# Task objective
Transcribe the part of the BPFDoor article that opens with the words "Based on the" and closes with "the right password.".

# Passage provided
________________________________________

BPFDoor Backdoor Gets Sneakier With New Controller for Linux Attacks

Cybersecurity researchers have just discovered a new piece of the puzzle related to the notorious BPFDoor backdoor. This discovery comes amidst ongoing cyberattacks hitting telecommunications, finance, and retail industries across South Korea, Hong Kong, Myanmar, Malaysia, and even Egypt in 2024.

So, what's new? It's a controller component that gives attackers even more control.

"The controller could open a reverse shell," explained Fernando Mercês, a researcher at Trend Micro. He detailed the findings in a technical report. "This could allow lateral movement, enabling attackers to enter deeper into compromised networks, allowing them to control more systems or gain access to sensitive data." In other words, it's a way for hackers to spread through a network after initially breaching it.

Who's Behind This?

The campaign is suspected to be the work of a threat group Trend Micro calls Earth Bluecrow, which also goes by names like DecisiveArchitect, Red Dev 18, and Red Menshen. However, there's a catch. The confidence level in this attribution isn't super high. Why? Because the BPFDoor malware source code was leaked back in 2022. This means other hacking groups could have picked it up and are now using it.

What is BPFDoor?

BPFDoor is a Linux backdoor that first surfaced in 2022. But it's believed to have been used in attacks targeting organizations in Asia and the Middle East for at least a year prior. The main goal? Long-term espionage.

What makes BPFDoor stand out is its ability to create a hidden, persistent channel. This allows attackers to control infected systems and steal sensitive data over long periods without being easily detected.

The name comes from its use of Berkeley Packet Filter (BPF), a technology that allows programs to analyze network traffic. The malware uses this to look for a specific "Magic Byte" sequence, which triggers the backdoor.

"Because of how BPF is implemented in the targeted operating system, the magic packet triggers the backdoor despite being blocked by a firewall," Mercês explained. "As the packet reaches the kernel's BPF engine, it activates the resident backdoor. While these features are common in rootkits, they are not typically found in backdoors."

The New Controller Component

Trend Micro's new analysis reveals that the targeted Linux servers are also infected with a previously unknown malware controller. This controller is used to access other compromised machines on the same network – facilitating that lateral movement we talked about earlier.

"Before sending one of the 'magic packets' checked by the BPF filter inserted by BPFDoor malware, the controller asks its user for a password that will also be checked on the BPFDoor side," Mercês explained.

Based on the password and command-line options, the controller can tell the infected machine to do one of the following:

• Open a reverse shell
• Redirect new connections to a shell on a specific port
• Confirm the backdoor is active

Important note: the password used by the controller must match one of the hard-coded values within the BPFDoor sample itself. The controller works with TCP, UDP, and ICMP protocols, and can even enable encrypted communication for added security (for the attackers, that is).

There's also a "direct mode" that allows attackers to connect directly to an infected machine and get a shell for remote access – but only if they have the right password.

What Does This Mean?

"BPF opens a new window of unexplored possibilities for malware authors to exploit," Mercês concluded. "As threat researchers, it is a must to be equipped for future developments by analyzing BPF code, which will help protect organizations against BPF-powered threats." In other words, we need to understand how these BPF-based attacks work so we can defend against them.

________________________________________

# Stored data
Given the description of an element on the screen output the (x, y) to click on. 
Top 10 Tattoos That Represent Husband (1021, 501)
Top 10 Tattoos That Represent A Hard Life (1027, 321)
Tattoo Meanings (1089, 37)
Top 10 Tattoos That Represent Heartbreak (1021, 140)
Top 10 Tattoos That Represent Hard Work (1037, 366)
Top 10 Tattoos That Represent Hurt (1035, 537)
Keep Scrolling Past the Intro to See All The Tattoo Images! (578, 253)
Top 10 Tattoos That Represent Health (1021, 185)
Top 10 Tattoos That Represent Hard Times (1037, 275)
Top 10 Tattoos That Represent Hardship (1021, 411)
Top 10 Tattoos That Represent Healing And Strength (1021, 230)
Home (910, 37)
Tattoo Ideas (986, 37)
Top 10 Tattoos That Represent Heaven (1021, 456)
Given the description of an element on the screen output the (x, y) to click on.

________________________________________

# Output of the exercise
Based on the password and command-line options, the controller can tell the infected machine to do one of the following:

• Open a reverse shell
• Redirect new connections to a shell on a specific port
• Confirm the backdoor is active

Important note: the password used by the controller must match one of the hard-coded values within the BPFDoor sample itself. The controller works with TCP, UDP, and ICMP protocols, and can even enable encrypted communication for added security (for the attackers, that is).

There's also a "direct mode" that allows attackers to connect directly to an infected machine and get a shell for remote access – but only if they have the right password.